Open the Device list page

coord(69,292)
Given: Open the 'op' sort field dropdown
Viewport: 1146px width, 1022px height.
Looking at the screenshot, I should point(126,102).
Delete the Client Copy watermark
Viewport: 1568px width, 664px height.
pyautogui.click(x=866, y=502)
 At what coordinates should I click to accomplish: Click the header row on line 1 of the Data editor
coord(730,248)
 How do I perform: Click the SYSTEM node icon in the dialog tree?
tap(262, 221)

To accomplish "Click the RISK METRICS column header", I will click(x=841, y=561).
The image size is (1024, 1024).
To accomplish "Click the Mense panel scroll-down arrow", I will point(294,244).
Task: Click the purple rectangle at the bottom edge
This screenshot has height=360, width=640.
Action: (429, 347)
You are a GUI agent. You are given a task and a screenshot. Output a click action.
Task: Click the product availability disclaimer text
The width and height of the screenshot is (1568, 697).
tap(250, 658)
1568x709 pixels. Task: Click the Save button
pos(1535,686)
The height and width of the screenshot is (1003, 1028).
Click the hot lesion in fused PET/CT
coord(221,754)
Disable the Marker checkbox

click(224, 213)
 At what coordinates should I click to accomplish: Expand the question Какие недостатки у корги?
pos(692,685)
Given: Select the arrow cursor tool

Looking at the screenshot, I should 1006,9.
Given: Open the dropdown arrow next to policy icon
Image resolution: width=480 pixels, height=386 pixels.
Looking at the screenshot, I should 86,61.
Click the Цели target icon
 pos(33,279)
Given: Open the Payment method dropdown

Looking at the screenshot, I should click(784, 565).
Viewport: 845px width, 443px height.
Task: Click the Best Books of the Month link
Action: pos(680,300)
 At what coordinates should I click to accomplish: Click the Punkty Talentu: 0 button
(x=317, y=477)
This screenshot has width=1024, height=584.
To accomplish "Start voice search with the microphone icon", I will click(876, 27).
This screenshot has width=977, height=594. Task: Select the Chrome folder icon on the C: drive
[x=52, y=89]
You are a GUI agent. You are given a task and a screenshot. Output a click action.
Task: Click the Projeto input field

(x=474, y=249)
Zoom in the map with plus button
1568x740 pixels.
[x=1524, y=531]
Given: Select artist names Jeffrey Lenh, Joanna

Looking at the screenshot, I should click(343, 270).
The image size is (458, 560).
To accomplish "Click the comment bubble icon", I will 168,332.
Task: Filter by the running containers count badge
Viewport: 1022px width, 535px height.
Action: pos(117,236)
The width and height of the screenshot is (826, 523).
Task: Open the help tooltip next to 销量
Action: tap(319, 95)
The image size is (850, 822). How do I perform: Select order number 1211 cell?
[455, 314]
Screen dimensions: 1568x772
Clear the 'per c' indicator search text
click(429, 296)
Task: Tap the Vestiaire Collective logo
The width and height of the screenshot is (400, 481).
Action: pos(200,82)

Problem description: Search the data for the string "will" and say how many lines include it, giving only the number.

Result of this task: 4